In Terry Pratchet's Discworld series, Dwarves are a race that is typical to your general fantasy genre. But here's the thing: both male and female Dwarves have beards and generally look the same. So Dwarven courtship is described as very carefully, very subtly trying to convince the other Dwarf that you are interested in them and, discreetly, are trying to figure out what gender the other Dwarf is.

That struck me as how Poly dating might work. Unless you show up to a gathering of Poly friendly people, it may be a little embarressing to admit that you are either poly inclined or in a poly relationship (especially in the Bible Belt, where apparently people have Views). So if you are interested in someone, the courtship might be the same: very carefully trying to figure out not only if the other person is romantically inclined to you, but also if they are friendly to the idea of polyamory.

Any thoughts?
 
Ha, I love the analogy. And hate the process, which is one of the reasons I've been 1. trying to be more out so other people don't have to wonder and 2. do most of my looking for dates online where I can just lay it out there without worrying about it.

(And yeah, I live in a liberal enclave of the bible belt. Views, indeed, if I get out of town...)
 
Thanks for the Terry Pratchet reference!

... So if you are interested in someone, the courtship might be the same: very carefully trying to figure out not only if the other person is romantically inclined to you, but also if they are friendly to the idea of polyamory.

Any thoughts?

Hmmm, I think it depends on how "courtship" or "dating " works for you...

For me, I have never "looked for" someone to date, anyone I might meet would be in my life (circle) already and therefore already know that I am poly (and bi).

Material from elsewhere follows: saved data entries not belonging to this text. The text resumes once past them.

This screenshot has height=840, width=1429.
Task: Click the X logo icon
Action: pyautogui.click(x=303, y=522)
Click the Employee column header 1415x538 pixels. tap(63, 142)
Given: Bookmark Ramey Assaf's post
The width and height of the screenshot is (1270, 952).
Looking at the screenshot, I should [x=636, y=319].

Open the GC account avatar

If I am "interested" in someone, I approach them the same way that I approach anyone else - flirty and interested.

At some point in any social conversation (usually, in the first few minutes) I will end up talking about my life and my husband and my boyfriend. If they say "WHAT?!? You have a husband and a boyfriend?" then we talk about it. If they say "So, are you open to new partners?" - it might just be curiosity or they might be interested...etc. etc.
 
My marital status has always up front. No sense in misleading anyone. It's dishonest and tends to pissed people off
 
Nah. Simply being upfront right from the start that mono/closed/exclusive will not ever be an option, period, is my preferred way to go.

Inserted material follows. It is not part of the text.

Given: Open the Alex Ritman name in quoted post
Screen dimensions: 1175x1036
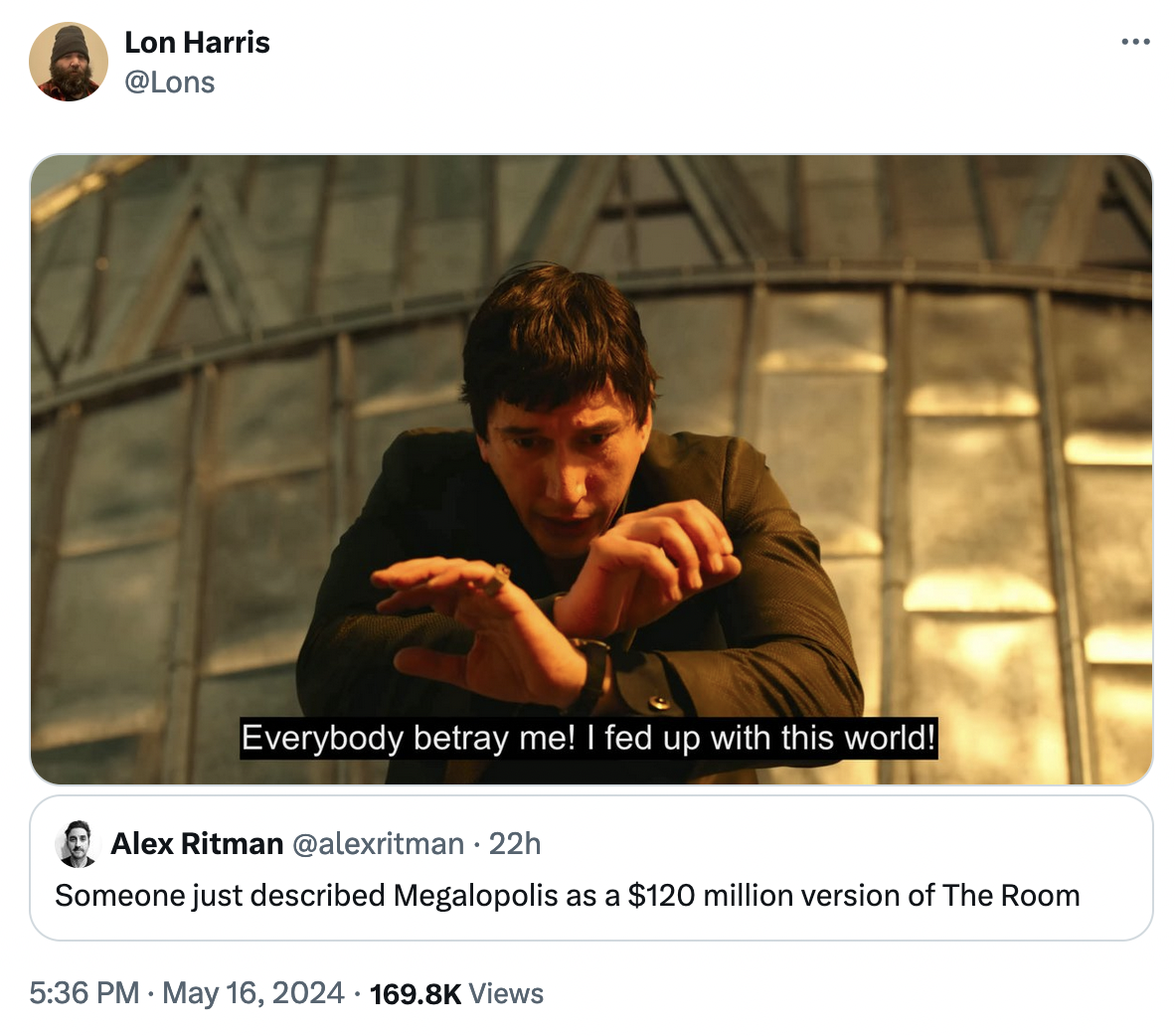Looking at the screenshot, I should (x=197, y=843).
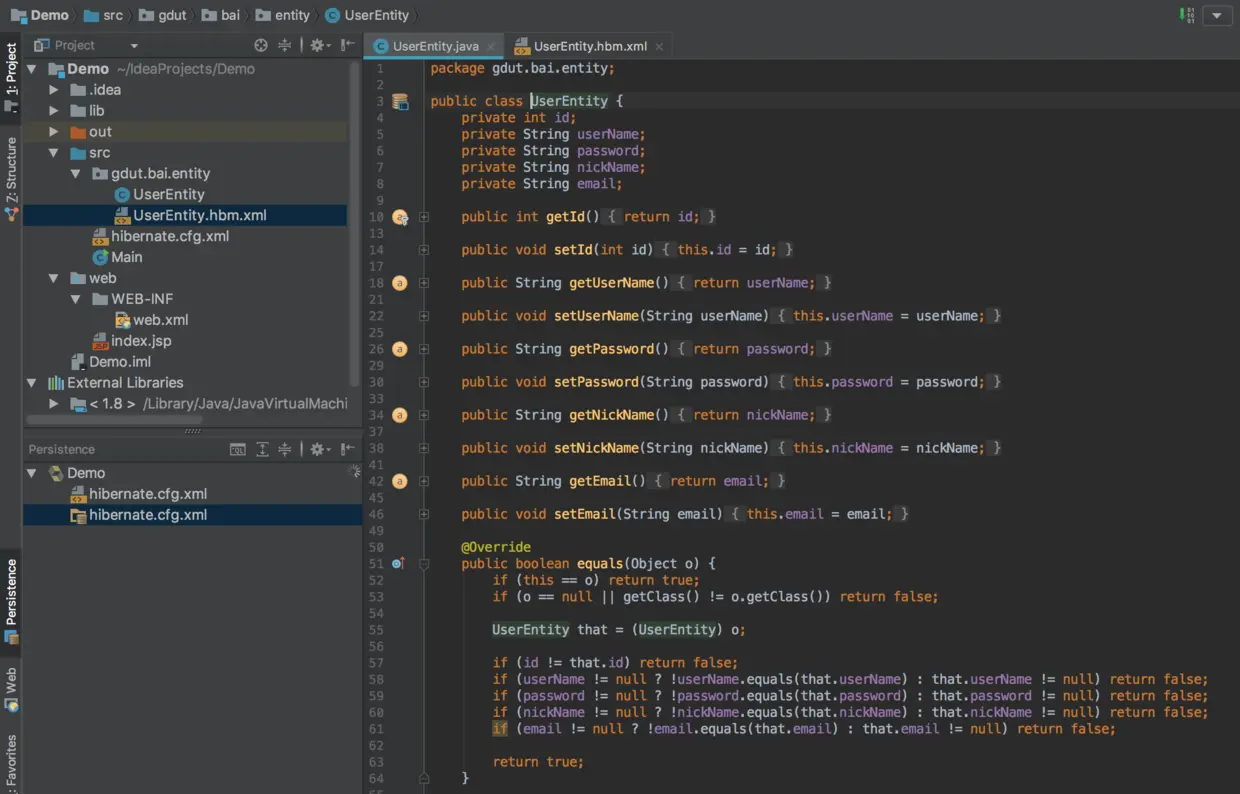Click Collapse All icon in Project panel

[285, 45]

Why waste time on stuff that's not going anywhere? I don't want to waste mine on an incompatible person, or have theirs get wasted on me.
 
I am just honest and up front... much easier that way.
 
Unless you show up to a gathering of Poly friendly people, it may be a little embarressing to admit that you are either poly inclined or in a poly relationship

I'm not embarrassed at all to admit that I am poly. I am completely upfront about it and I have no issues with talking about it.
 
I'm completely out in my life, although I realize that isn't a possibility for everybody. And like someone else already said, I don't go looking for partners, I generally happen to become interested in friends and then see where things go or if they have a mutual interest.
 
I very rarely mention the word polyamory until I know someone a bit, because there are too many misconceptions about it, but I usually say that I am not into exclusivity (if the topic of "what are you looking for" comes up - it doesn't always).

There are a ton of threads here on the topic - just do a tag search for "meeting people" or "poly dating."
 
It seems to work.

When I told my mother, her main concern was about whether or not I should be able to apply the word "harem" to a group of males or whether it was an inherently female-gendered term.
 
When I told my mother, her main concern was about whether or not I should be able to apply the word "harem" to a group of males or whether it was an inherently female-gendered term.

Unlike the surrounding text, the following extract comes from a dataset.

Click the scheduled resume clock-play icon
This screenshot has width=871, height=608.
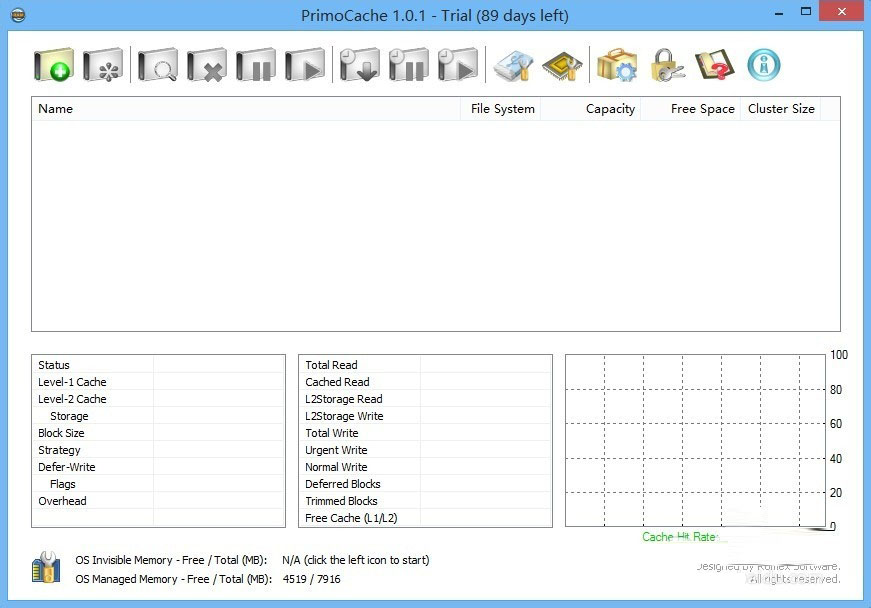coord(457,65)
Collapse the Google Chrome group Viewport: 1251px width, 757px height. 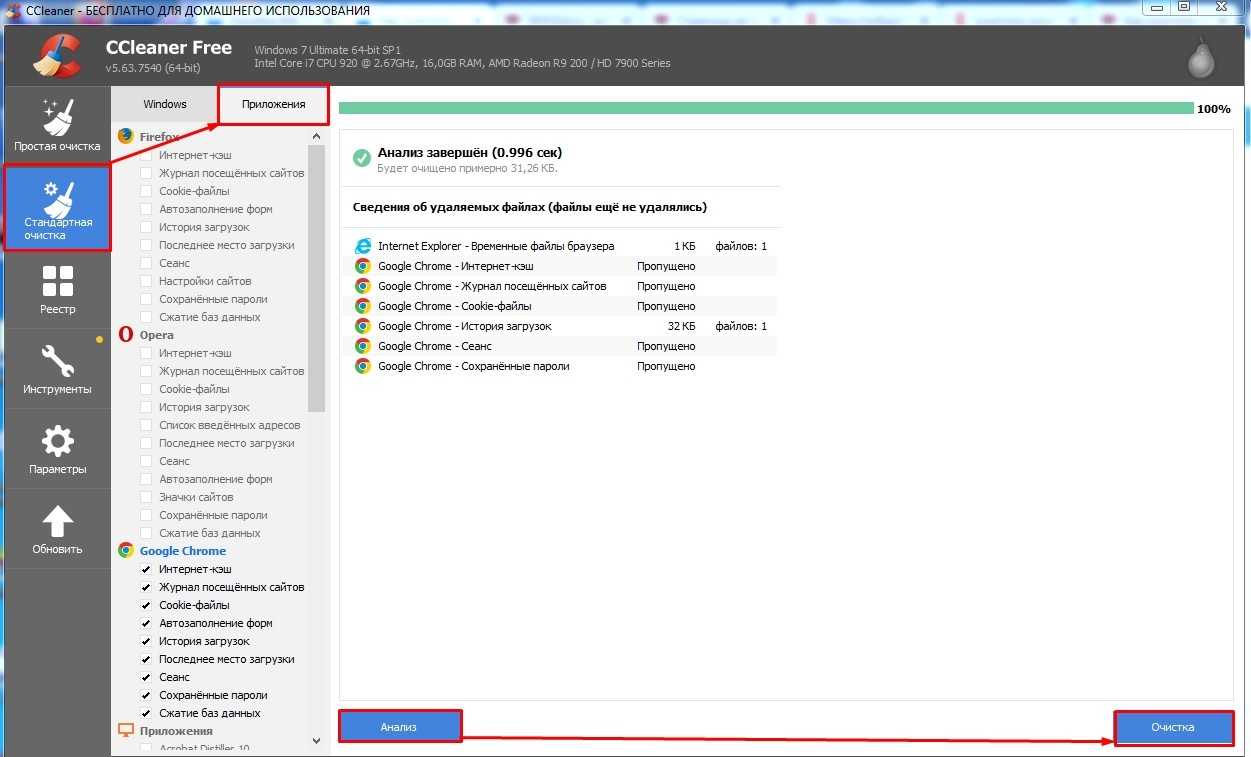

Someone on OKC requested to join my "stable of boys" :eek:
 
I think I'd prefer a harem. Less chance of standing in something unpleasant if you don't have time to sweep every day.
 
It's funny that the implied tone of some of the responses is "how dare you not do things exactly as I do. It's the only honest way!" LMAO.

Yes, I live in Alabama, heart of the freaking Bible belt. And just coming out with the fact that you are poly isn't possible. At least not at first.

And when you're not the type to just let people come to you (as someone above said they do)...when you really want to be in a relationship even if you have to do something actively about it...trying to determine if someone would be cool with being in a relationship with someone who is poly...can be VERY drawn out and very tenuous.

I like the Dwarf analogy. I think it works.
 
I think there is very good points for being open and honest. If you feel comfortable enough to be up front that you're poly, that is a great thing, and I've loved seeing that a lot of people here took that stance. Seriously, you go people! But I've also lurked around and I've seen that other people feel a little more cautious about who the open up to.

I started this thread because right now, I feel like a "dwarf". I live in Texas, and I'm very open about being in a steady relationship, because I'm in love with my best friend. I'm also more on the shy side, so even if I think "Hey, she's kind of fun to be around and she's cute to boot!", I also run through all the things that could go wrong if the feeling isn't reciprocated. This can be terrifying for me even if I was single, but having an interest in a non-standard relationship only adds more to the pile. People can be very, very judgemental, so personally I'd want to be pretty certain that the other person is amenable, if not knowledgeable, about polyamory.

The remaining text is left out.